If you're looking for a case study on how a successful independent content provider with its roots in YouTube is looking to diversify its distribution through other devices/outlets, "The Young Turks" (TYT) is a great example. Yesterday the company announced the availability of its Roku channel and its intention to launch standalone Android and iOS apps soon. TYT's COO Steve Oh told me these direct-to-consumer initiatives are part of a broader plan to augment - but by no means abandon - its traditional distribution through YouTube.

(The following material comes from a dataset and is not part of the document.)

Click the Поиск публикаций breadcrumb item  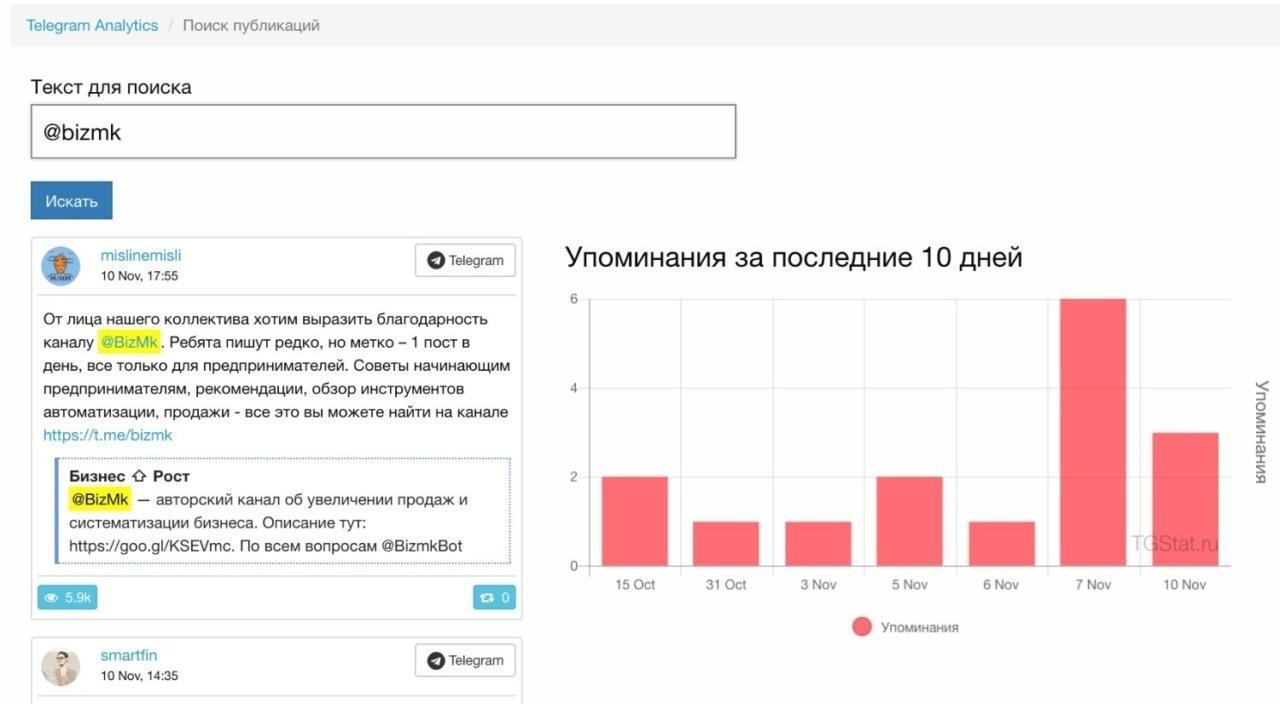coord(251,25)
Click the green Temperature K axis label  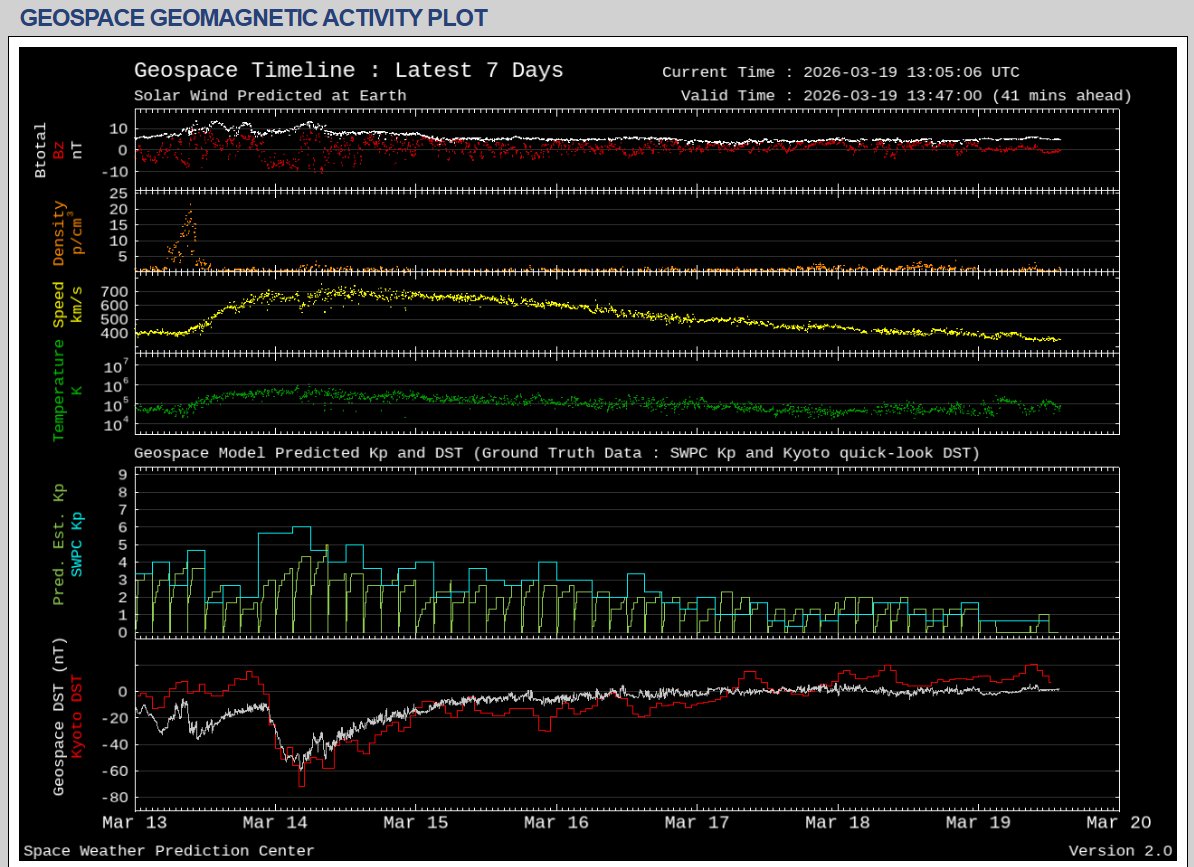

With 50 million views per month, 1 billion+ views to date, and over 1.1 million subscribers, TYT believes it is the biggest online news show in the world. TYT is a top 50 YouTube partner, and what Steve calls a "boutique multichannel network" (MCN) because it focuses on a relatively narrow slice of partners in online news. While there has been some public grumbling about YouTube from its content partners lately, Steve had nothing but praise for the 800-pound gorilla of the online video world, highlighting that all of TYT's new efforts are an "augment" not a "replacement" for YouTube.
Steve was quick to note that YouTube has been supportive of its efforts to diversify, going so far as to make introductions to other outlets/devices. Steve makes a very good point that content providers' diversification efforts are actually good for YouTube because, to the extent that they succeed, they reinforce the idea that YouTube can serve as a great incubator. In other words a "Great content starts on YouTube" positioning could entice even more aspiring content providers to look to YouTube as their starting point. With its massive audience, YouTube is in little danger of ceding this position to a competitor.
Adding to YouTube's luster in Steve's view is Chromecast, which he is "super excited" about. With YouTube "casting" built into Chromecast out of the box, Steve sees TYT content becoming more appealing in the living room, and being on a level playing field with established cable news channels. I agree with this assessment, and, as I said last week, believe Chromecast is a game-changer for any content provider that does NOT have a foothold in the pay-TV ecosystem but wants broader living room access.
Despite all of YouTube's advantages, Steve points out that TYT doesn't want to become overly reliant on just one distribution partner, and that's why diversification is critical. Steve also notes that YouTube's revenue split - 55% to the content provider and 45% to YouTube, is the most onerous in the industry, and so other outlets offer potentially richer payouts.
One of the challenges of moving beyond YouTube is that TYT needed a more robust content management and monetization solution, and so it has turned to OneScreen. Atul Patel, OneScreen's founder and CEO, told me that OneScreen has replicated TYT's entire library for use on Roku, which will also support the iOS and Android apps that OneScreen is building. In Roku, ad serving is also available, though ads have not yet been placed.
For now, YouTube is TYT's main outlet, driving 100-120 million minutes/month of viewership. But a month into a quiet launch of the Roku channel, it is already up to 300K minutes of viewing/month, and Steve expects that to grow with further promotion and awareness. It's still early days for TYT's migration beyond YouTube, but, like so many other MCNs these days, TYT is committed to exploring new distribution paths. This is already a broad trend and one that I see becoming even more significant going forward.